*** Block opens ***

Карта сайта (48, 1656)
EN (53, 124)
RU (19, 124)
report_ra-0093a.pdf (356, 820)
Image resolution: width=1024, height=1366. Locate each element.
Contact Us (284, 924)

*** Block closes ***
*** Block opens ***

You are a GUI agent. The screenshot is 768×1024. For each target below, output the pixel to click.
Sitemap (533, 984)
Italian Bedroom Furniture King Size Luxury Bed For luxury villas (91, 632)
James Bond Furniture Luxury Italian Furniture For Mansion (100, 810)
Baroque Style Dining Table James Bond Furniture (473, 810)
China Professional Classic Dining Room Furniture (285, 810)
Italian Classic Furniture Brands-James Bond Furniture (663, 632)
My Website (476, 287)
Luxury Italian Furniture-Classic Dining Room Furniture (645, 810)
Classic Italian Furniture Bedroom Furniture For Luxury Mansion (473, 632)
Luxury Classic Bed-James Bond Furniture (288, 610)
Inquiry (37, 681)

*** Block closes ***

**WHAT TO WORK ON:** The required answer is the run of lines above, starting at the line with "Classic Italian Furniture" and ending at the line with "Inquiry (37, 681)", reproduced exactly with both ends.

**ANSWER FOR THE TASK:**
Classic Italian Furniture Bedroom Furniture For Luxury Mansion (473, 632)
Luxury Classic Bed-James Bond Furniture (288, 610)
Inquiry (37, 681)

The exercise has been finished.